Task requirements: Pull out each line of the records that contains the string "axis", treating uppercase and lowercase letters as different.
--*--
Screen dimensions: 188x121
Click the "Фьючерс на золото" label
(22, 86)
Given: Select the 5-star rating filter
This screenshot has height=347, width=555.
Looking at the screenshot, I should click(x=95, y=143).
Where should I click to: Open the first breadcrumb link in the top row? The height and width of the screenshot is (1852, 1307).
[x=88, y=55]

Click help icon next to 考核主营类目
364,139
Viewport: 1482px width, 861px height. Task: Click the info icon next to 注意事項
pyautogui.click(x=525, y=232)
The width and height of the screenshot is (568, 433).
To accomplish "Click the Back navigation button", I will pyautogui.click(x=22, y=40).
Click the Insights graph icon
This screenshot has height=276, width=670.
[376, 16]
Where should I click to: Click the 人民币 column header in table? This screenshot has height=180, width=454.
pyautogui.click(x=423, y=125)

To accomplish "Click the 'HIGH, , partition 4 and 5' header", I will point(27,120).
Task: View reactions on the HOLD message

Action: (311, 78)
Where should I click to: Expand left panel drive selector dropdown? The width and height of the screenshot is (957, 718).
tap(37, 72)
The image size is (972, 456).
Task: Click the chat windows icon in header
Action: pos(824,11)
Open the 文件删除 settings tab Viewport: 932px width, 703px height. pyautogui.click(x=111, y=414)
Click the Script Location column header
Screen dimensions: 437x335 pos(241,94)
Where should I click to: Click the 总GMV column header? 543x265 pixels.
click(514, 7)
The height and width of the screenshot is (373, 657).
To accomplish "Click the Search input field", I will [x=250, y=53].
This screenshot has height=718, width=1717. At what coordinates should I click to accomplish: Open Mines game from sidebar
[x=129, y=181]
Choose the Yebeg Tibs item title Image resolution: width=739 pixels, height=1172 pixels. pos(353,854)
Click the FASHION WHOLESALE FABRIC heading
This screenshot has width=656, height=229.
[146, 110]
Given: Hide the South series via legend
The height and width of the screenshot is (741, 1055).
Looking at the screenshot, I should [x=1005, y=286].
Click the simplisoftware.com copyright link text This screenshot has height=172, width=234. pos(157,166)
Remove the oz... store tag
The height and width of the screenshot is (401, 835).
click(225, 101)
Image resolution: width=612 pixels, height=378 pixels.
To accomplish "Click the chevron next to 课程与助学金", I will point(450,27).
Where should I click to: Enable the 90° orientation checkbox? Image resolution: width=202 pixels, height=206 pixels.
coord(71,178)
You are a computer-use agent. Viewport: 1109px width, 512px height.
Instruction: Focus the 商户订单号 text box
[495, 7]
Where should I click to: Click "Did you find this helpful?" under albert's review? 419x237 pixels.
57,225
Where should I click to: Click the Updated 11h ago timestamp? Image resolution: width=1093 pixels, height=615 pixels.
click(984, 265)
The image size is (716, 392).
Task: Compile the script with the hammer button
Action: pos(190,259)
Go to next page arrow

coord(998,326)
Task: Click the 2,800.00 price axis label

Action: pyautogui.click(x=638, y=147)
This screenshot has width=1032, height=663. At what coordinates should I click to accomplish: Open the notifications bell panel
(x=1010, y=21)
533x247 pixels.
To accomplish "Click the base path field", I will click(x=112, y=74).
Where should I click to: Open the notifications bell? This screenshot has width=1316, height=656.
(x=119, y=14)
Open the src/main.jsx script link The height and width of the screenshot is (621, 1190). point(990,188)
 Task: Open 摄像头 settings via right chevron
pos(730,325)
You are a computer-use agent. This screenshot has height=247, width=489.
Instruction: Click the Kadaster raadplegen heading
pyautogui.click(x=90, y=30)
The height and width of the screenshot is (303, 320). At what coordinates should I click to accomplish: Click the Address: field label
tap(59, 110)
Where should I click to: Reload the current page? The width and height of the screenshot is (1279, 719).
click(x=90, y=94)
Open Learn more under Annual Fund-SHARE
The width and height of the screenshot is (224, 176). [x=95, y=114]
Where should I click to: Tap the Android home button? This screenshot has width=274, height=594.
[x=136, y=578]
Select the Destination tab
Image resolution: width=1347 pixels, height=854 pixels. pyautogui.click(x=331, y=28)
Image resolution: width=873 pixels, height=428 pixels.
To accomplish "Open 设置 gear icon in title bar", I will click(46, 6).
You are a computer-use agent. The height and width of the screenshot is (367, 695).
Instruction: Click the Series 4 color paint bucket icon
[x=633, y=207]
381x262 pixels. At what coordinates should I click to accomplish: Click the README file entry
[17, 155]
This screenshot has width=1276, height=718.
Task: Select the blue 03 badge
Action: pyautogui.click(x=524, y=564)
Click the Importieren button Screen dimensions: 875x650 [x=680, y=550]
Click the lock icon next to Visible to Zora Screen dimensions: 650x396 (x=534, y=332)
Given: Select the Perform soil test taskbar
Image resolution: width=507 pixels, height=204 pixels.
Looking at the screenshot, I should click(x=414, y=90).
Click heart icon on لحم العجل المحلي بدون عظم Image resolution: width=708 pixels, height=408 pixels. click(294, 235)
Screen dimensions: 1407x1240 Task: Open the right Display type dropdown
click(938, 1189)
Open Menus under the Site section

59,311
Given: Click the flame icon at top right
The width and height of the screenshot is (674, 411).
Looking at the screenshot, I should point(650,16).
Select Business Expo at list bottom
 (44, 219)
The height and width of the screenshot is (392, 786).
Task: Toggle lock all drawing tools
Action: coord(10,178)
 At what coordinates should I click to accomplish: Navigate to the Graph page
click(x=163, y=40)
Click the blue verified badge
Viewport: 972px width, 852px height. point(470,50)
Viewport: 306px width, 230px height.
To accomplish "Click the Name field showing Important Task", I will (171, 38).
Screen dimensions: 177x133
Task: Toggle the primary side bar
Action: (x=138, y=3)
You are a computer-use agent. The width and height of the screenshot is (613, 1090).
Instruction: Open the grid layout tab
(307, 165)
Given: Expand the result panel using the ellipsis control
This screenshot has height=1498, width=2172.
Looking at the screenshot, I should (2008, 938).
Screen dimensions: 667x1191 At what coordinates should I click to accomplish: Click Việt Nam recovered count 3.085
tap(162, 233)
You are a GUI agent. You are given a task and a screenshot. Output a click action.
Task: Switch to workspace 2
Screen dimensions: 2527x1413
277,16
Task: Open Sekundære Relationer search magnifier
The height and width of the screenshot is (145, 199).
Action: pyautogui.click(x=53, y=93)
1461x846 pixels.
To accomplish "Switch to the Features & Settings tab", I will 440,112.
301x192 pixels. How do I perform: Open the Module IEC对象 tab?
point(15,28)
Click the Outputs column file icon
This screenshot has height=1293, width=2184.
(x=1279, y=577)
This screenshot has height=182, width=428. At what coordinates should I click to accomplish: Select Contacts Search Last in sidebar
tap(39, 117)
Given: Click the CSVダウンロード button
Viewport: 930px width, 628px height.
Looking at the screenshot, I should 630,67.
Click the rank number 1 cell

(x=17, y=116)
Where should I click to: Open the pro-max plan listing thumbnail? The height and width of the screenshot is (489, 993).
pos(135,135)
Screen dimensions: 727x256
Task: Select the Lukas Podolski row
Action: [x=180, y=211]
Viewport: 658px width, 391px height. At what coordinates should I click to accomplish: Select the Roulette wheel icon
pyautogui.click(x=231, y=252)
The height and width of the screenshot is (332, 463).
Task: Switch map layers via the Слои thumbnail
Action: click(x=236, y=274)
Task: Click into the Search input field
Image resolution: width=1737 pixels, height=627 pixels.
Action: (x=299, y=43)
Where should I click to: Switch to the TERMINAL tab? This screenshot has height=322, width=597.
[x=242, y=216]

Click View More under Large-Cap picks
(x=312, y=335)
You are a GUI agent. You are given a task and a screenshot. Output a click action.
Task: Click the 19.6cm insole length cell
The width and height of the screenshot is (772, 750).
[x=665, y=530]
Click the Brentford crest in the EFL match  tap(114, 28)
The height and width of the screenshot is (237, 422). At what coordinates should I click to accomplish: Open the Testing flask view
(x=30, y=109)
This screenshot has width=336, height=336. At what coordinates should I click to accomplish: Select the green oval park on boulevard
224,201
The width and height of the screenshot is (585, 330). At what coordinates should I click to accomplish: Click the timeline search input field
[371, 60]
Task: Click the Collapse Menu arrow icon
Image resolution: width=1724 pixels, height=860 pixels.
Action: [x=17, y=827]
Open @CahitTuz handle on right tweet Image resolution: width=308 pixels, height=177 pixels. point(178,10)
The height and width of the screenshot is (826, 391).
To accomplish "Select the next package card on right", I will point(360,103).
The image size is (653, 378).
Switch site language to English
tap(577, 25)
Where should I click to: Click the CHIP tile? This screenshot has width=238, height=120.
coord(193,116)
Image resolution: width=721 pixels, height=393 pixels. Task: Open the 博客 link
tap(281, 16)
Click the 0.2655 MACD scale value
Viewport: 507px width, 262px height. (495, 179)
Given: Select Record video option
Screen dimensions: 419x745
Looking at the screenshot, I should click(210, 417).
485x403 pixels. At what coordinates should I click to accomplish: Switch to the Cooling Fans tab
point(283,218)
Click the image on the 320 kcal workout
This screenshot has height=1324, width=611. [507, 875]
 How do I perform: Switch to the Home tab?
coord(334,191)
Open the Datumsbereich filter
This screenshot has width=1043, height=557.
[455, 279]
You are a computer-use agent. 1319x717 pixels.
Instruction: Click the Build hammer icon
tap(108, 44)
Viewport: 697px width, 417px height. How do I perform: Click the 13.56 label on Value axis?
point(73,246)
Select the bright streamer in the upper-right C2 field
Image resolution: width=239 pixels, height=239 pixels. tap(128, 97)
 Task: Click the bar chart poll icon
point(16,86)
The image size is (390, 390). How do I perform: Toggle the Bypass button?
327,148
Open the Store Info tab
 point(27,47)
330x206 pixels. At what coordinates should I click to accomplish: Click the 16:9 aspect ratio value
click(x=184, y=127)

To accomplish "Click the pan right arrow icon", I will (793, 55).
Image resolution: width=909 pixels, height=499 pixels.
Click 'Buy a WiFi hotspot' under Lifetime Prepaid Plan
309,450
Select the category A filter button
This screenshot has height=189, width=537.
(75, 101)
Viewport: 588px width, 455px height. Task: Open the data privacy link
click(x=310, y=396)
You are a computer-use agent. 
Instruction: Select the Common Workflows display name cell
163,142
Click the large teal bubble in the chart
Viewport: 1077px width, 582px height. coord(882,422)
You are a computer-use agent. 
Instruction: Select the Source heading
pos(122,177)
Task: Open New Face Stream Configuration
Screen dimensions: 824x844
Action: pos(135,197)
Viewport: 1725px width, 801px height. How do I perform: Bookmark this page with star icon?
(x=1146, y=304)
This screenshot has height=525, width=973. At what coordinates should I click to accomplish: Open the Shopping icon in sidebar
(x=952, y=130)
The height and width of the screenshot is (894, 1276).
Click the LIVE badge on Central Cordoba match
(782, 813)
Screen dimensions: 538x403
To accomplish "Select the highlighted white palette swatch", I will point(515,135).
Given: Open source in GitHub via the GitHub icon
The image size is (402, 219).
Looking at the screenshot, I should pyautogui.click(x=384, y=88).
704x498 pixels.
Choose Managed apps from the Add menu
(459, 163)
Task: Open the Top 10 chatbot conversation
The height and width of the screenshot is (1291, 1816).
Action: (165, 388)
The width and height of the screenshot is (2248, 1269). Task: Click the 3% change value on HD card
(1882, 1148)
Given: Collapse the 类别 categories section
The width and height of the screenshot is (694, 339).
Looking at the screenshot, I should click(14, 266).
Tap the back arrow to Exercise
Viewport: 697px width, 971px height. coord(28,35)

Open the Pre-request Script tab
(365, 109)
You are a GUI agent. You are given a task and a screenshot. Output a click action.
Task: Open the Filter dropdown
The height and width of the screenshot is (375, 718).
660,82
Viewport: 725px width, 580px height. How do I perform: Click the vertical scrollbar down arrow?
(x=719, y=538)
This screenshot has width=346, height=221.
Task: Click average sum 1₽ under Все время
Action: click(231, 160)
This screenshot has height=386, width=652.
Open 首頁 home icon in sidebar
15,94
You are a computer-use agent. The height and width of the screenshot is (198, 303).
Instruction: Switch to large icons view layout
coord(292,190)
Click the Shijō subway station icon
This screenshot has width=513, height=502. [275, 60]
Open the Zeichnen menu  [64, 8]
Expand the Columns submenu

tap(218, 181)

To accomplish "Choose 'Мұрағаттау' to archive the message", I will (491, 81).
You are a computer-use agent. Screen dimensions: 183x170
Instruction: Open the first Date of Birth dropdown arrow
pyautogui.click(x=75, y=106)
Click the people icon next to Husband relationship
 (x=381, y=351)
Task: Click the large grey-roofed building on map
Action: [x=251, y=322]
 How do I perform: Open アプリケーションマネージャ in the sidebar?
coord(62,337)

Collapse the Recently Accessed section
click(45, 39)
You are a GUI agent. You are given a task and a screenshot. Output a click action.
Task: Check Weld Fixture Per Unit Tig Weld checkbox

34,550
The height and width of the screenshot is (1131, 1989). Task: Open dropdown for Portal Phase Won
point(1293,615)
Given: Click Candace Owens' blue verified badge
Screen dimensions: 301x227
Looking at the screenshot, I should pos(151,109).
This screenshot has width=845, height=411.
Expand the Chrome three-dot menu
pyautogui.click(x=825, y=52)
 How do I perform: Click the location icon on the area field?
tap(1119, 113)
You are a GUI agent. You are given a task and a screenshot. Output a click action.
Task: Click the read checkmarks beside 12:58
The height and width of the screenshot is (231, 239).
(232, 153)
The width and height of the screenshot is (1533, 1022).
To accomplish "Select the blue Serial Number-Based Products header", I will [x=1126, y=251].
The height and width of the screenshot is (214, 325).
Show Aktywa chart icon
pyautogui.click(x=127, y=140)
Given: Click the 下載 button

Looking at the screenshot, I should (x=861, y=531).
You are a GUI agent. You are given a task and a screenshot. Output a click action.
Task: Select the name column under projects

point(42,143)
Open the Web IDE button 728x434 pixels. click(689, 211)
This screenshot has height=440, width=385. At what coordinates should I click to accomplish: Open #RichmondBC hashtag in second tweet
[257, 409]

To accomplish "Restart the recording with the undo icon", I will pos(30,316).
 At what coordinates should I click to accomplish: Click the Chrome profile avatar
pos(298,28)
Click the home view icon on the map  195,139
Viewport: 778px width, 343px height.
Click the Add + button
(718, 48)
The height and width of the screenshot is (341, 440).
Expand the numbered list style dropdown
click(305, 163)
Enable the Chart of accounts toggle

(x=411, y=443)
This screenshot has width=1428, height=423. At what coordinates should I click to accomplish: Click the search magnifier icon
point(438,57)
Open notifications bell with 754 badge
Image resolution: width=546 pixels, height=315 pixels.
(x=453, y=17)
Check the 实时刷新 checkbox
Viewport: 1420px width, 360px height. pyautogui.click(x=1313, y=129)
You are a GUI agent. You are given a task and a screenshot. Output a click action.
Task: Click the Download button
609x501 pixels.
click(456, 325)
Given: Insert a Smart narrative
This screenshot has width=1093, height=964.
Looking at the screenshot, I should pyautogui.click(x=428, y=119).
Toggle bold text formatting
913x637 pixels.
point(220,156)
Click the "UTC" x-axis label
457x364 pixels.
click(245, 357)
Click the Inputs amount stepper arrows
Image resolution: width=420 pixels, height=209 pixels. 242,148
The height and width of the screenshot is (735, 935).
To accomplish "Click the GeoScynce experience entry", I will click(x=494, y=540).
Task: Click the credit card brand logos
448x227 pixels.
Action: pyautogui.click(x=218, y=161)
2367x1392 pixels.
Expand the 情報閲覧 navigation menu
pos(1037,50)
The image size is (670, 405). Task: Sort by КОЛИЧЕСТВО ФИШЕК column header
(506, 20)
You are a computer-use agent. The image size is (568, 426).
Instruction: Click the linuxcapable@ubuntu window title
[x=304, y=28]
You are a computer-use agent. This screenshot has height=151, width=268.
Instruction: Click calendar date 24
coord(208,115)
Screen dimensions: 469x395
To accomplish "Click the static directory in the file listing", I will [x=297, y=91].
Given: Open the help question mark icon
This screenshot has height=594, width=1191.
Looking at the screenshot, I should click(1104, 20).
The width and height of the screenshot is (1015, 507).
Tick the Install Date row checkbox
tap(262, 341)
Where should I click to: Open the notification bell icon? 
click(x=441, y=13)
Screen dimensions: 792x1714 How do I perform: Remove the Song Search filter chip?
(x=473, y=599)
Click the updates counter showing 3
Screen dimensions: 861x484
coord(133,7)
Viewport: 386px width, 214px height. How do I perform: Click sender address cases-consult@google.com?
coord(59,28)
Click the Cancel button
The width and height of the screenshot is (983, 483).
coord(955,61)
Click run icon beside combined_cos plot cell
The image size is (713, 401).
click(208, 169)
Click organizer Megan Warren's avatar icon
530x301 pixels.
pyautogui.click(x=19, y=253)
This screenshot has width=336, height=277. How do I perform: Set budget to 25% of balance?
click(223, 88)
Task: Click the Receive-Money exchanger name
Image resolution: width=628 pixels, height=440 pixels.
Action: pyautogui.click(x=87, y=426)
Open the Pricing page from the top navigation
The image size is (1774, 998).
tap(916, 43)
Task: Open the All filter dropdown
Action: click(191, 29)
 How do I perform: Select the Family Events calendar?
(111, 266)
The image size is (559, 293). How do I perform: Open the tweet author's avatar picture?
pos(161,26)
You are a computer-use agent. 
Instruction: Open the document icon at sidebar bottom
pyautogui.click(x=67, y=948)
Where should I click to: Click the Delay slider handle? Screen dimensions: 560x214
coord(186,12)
--*--
Output below:
Task: Click the 2,800.00 price axis label
Viewport: 697px width, 417px height. How do I perform: Click the 13.56 label on Value axis?
Click the "UTC" x-axis label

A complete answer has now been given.